Tuesday, February 5, 2013

the love of a writing community

This morning, the sheen on the street is shiny gray, and the clouds are as thin as veils. What moves through me like those clouds is news of a friend with lymphoma. He's an athlete, a writer, someone who waits at the end of a reading and approaches you and says the thing you hoped someone would hear and say out loud.

In the Q & A portion of the Brave on the Page reading at Powell's in early January, someone asked if a writer should join a group. One audience member felt writing groups were a waist of time. Some are. Some break poems over their knees for the sheer pleasure of breaking. Some whitewash the pain out of stories. But then, there's the one or two that fit, like cashmere sweaters just the right size. They're hard to find.
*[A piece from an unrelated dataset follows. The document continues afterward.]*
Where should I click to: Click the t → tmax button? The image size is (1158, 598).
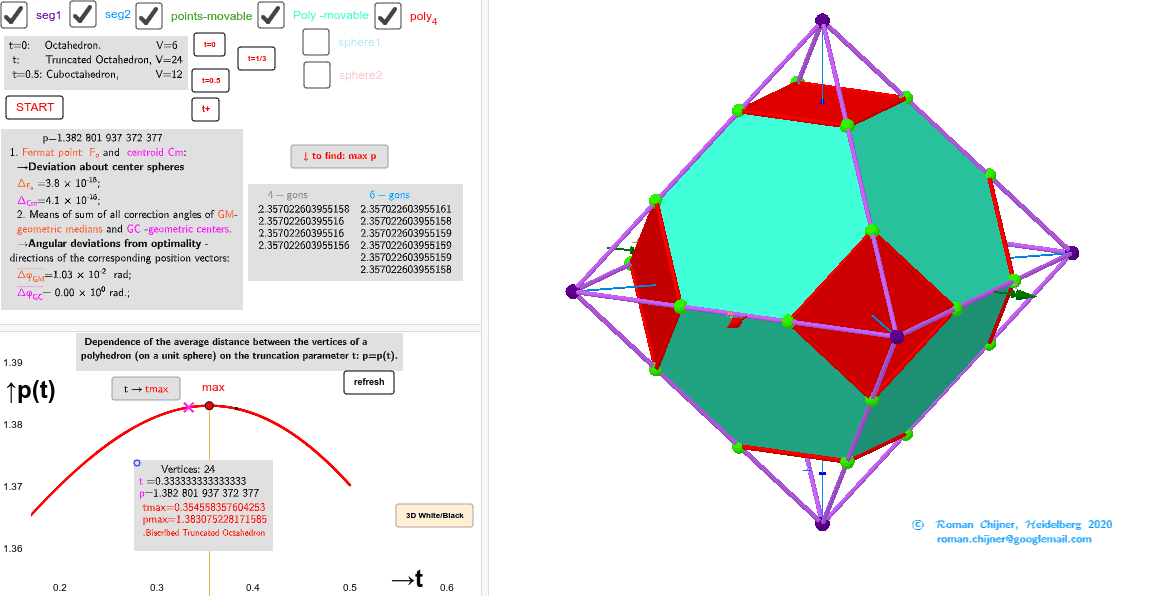[146, 389]
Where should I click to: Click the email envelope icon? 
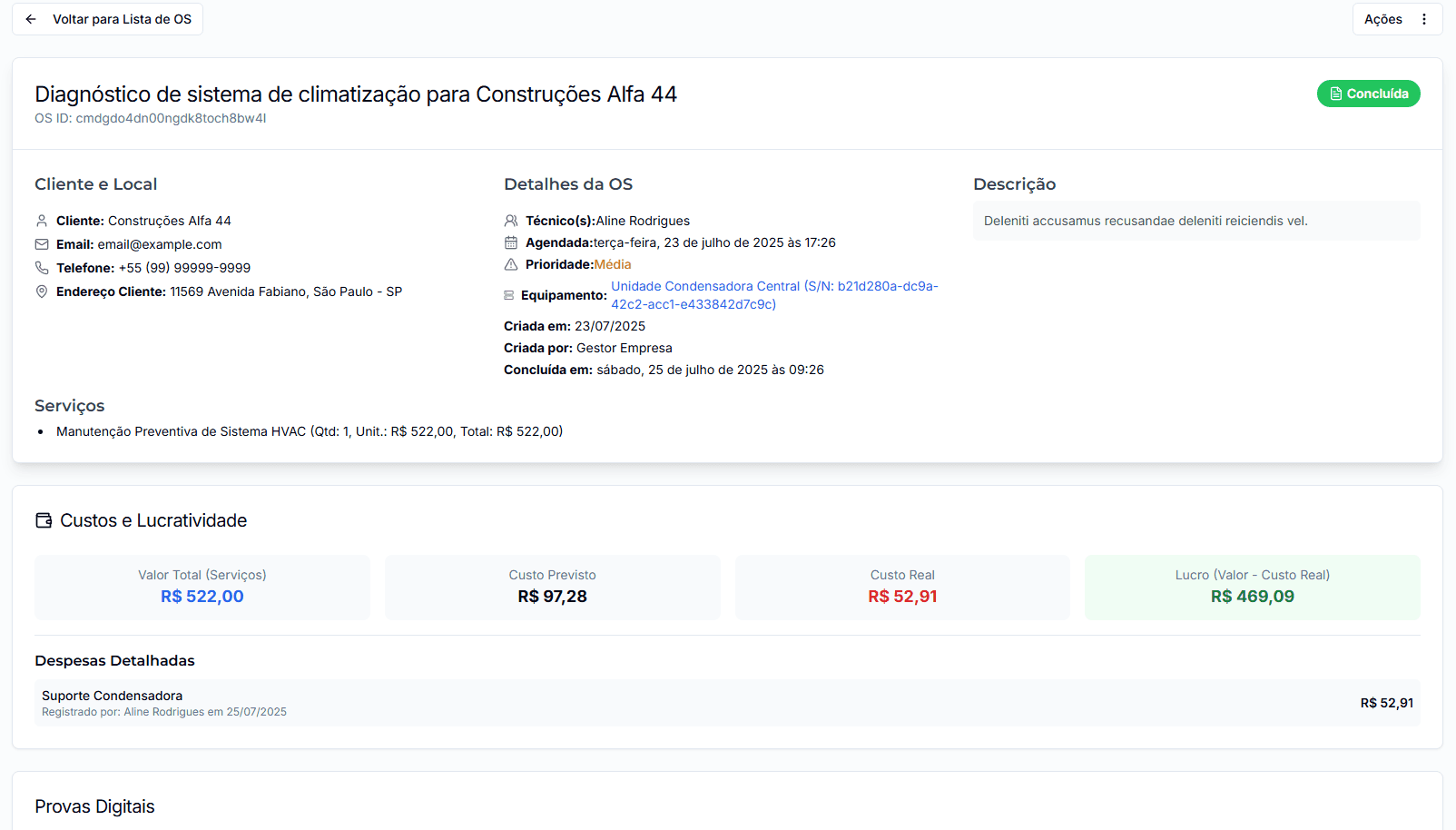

They're hard to create.

Here's a profile of one of the groups that tastes like sweet corn soup on a February day:

--the Dangerous Writers in Portland began with a few charismatic leaders, bent on bending rules, indoctrinating eager, vulnerable writers with a new vocabulary and new rules.

--the members were ferociously dedicated, meeting each week, and making sacrifices to be there (some folks spent so much time writing to make the weekly page count that they didn't eat enough, didn't meet daily obligations.)

--the responses in the group to writing were stars drawn over words doing their work, spicy and seductive, with discussion of the "bumps," so gently put and so honest that the writer felt powerful enough to gather feedback, to ignore feedback, and to keep rolling down the lane with feedback as a bumper.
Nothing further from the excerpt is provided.